家づくりの打ち合わせを進めていると、
「ここは一間あります」
「半間ずつ調整しましょう」
「一間サイズの収納です」
など、“一間(いっけん)”という言葉を耳にする機会が増えてきます。
ただ、初めて家づくりをする方にとっては、
「一間って何メートル?」
「畳とどう違うの?」
「なぜ住宅業界では“間”を使うの?」
と感じる方も多いのではないでしょうか。
実は、一間という単位を理解しておくと、間取り図のサイズ感がイメージしやすくなり、打ち合わせ内容もスムーズに理解できるようになります。
今回は、家づくりで頻繁に登場する「一間(いっけん)」について、わかりやすく解説していきます。
一間(いっけん)とは?

一間とは、日本建築で古くから使われている長さの単位です。
現在の住宅では、一般的に
1間=約1,820mm(1.82m)を指します。
これは「6尺(ろくしゃく)」とも呼ばれ、日本の木造住宅では基本となる寸法です。
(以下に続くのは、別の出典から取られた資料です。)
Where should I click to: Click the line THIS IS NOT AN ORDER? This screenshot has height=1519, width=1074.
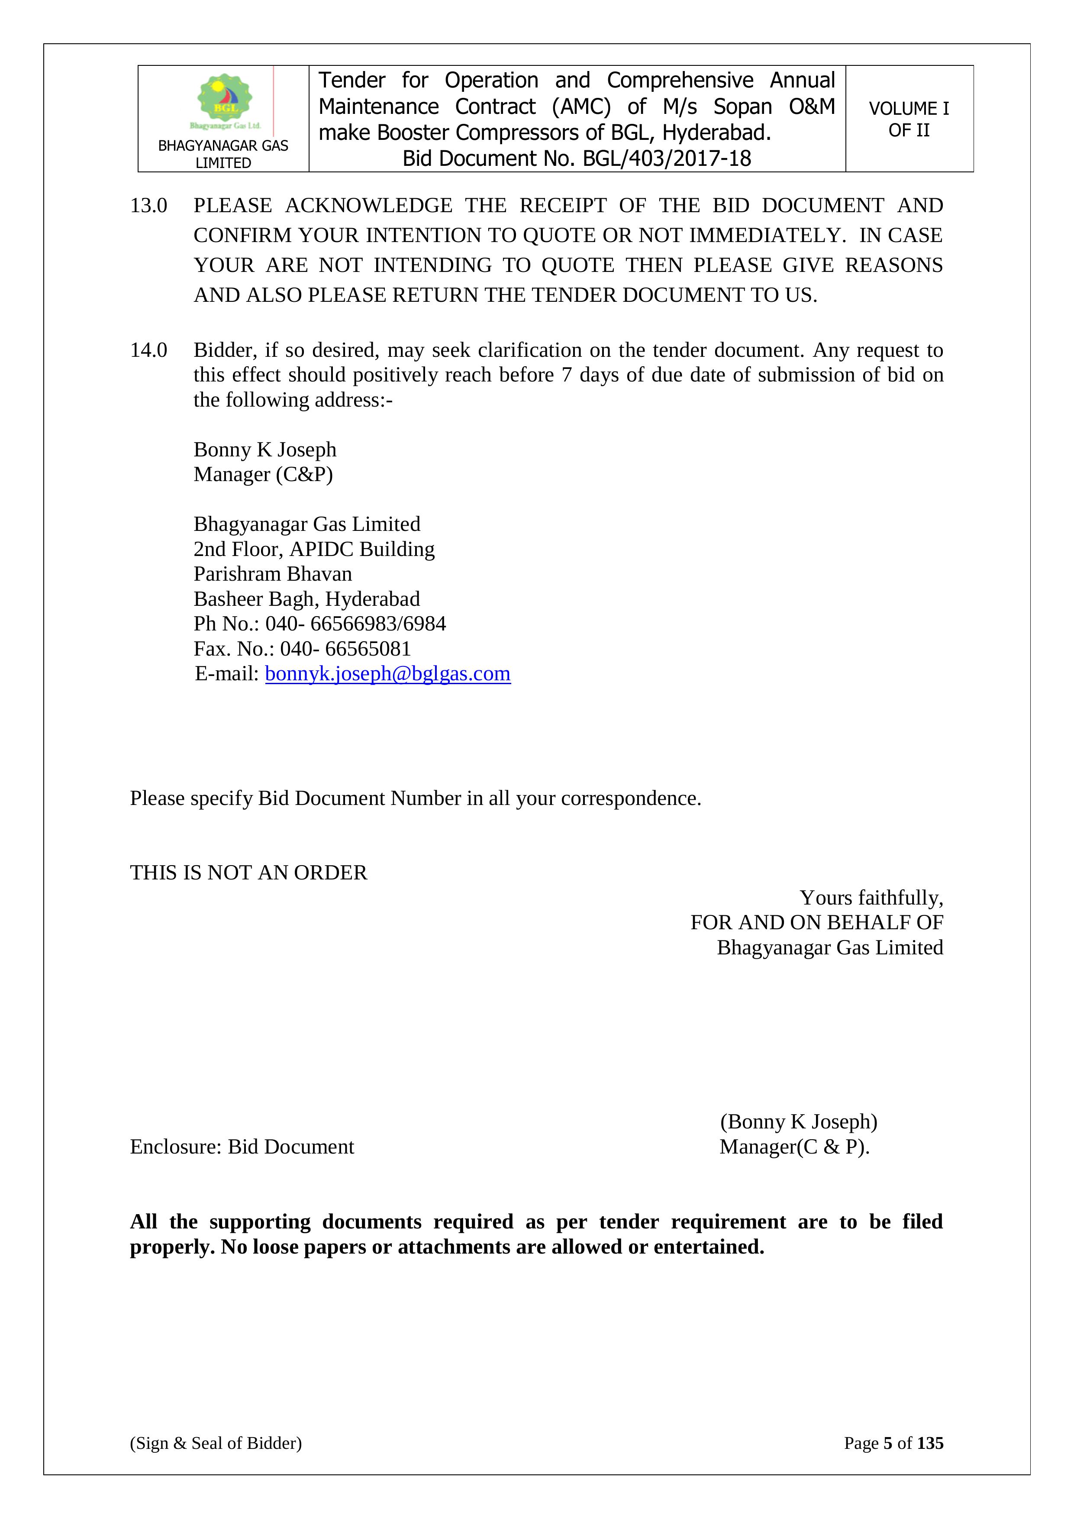248,873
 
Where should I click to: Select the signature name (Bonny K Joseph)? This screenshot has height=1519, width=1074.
798,1121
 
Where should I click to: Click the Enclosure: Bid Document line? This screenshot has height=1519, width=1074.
242,1147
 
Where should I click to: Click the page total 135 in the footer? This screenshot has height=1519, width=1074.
930,1443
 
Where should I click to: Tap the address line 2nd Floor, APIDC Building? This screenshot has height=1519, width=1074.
314,549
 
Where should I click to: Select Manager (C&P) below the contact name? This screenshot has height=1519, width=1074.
263,474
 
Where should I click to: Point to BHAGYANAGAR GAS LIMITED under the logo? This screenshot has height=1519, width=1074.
223,153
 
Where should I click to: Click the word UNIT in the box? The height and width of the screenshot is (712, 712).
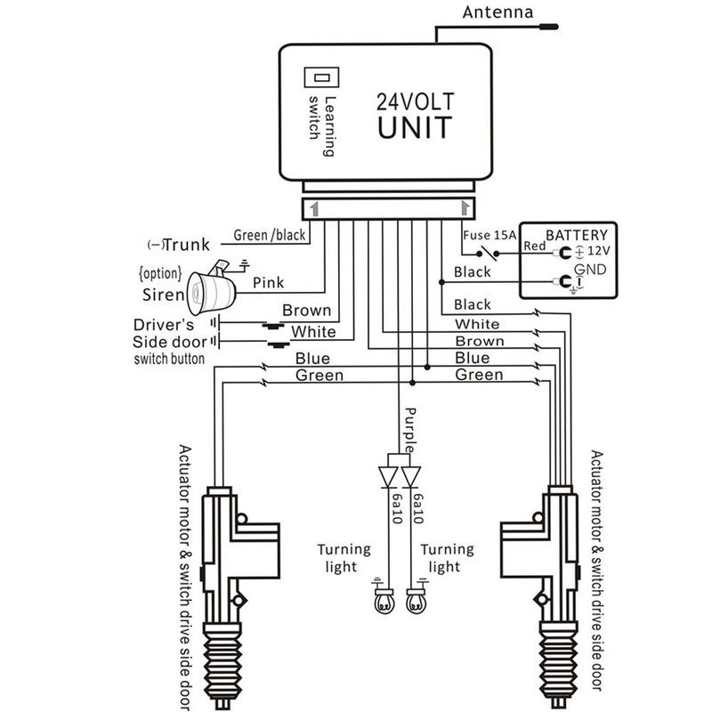[x=413, y=126]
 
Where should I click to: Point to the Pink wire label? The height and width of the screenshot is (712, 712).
[x=268, y=282]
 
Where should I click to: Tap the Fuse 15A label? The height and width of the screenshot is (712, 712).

もともとは、建物の「柱」と「柱」の間の距離を表す言葉でした。
昔の日本家屋では、柱を一定間隔で配置し、その間隔を基準に建物全体のサイズを決めていました。その基準となる寸法が「間(けん)」です。
現在でも、住宅業界では図面や現場、打ち合わせの中で自然に使われています。そのため、間取りや図面の説明では「一間」という言葉を耳にする機会が多いのです。
なぜ“一間”が住宅で使われるの?

現代ではメートル法が一般的ですが、住宅業界では今でも「尺」や「間(けん)」という単位が多く使われています。
その理由は、日本の木造住宅が昔から「尺貫法(しゃっかんほう)」を基準に設計されてきたからです。
木造住宅は「910mm」が基本
日本の住宅では、柱と柱の間隔を「910mm」で設計するケースが多くあります。この910mmを「半間(はんけん)」と呼びます。
そして、
半間 × 2 = 一間
となり、
910mm × 2 = 約1,820mm
になるのです。
つまり「一間」は、日本の家づくりの基準となる寸法なのです。
昔の日本家屋は、畳や障子、ふすま、柱などを基準に設計されていました。これらは「間」の寸法をベースに作られていたため、部屋のサイズや建具の寸法を統一しやすかったのです。
また、現在でも木造住宅では「尺モジュール」という設計方法が多く採用されています。尺モジュールでは、柱の間隔や壁の寸法、建具サイズなどが「3尺」「6尺」といった単位で構成されています。
そのため、家づくりの打ち合わせでも「一間」という言葉が現在でも使われているのです。
「半間」とは?一間との違い

家づくりでは、「半間」という言葉も頻繁に使われます。
半間のサイズ
半間は約910mmです。半間は、住宅のさまざまな場所で基準となる寸法です。
例えば、
- 廊下幅:半間
- クローゼット:一間
- 和室:三間 × 三間
というように、住宅は「半間」と「一間」を組み合わせて設計されることが多いのです。このように、「半間」と「一間」を覚えておくと、図面のサイズ感がイメージしやすくなります。
畳との違いは?

「一間って畳と同じ意味?」と思われる方もいますが、実は少し違います。
一間=長さの単位
一間は「長さ」を示す単位です。一方で畳は、部屋の広さや面積をイメージする際に使われることが多くあります。
ただし、畳のサイズは地域や種類によって異なります。
例えば、
- 京間
- 江戸間
- 中京間
などがあり、同じ6畳でも実際の広さは変わることがあります。そのため、住宅会社との打ち合わせでは、「畳数」だけでなく「実際の寸法」も確認することが大切です。
打ち合わせで「一間」を知っておくメリット

家づくりでは、「なんとなく広そう」で判断すると、完成後にイメージとのズレが生じることがあります。そのため、以下の寸法を覚えておくだけでも、空間の広さをイメージしやすくなります。
- 一間=約1.82m
- 半間=約910mm
例えば、
「この通路は半間だから少し狭めかな」
「収納が一間あるなら十分そう」
という感覚が身につくと、打ち合わせの内容や図面もイメージしやすくなります。
まとめ
家づくりでは、専門用語が多く登場します。最初は難しく感じるかもしれませんが、一つずつ理解していくことで、図面への理解も少しずつ深まっていきます。
特に「一間」は、住宅設計の基本となる重要な単位です。「一間」の感覚を身につけることで、
- 間取りの理解
- 家具配置のイメージ
- 収納計画
- 部屋の広さ感覚
などが、より分かりやすくなります。
これから家づくりを進める方は、ぜひ「一間」という言葉に注目しながら打ち合わせをしてみてください。 間取りの打ち合わせでも、サイズ感をイメージしながら話を進めやすくなるはずです。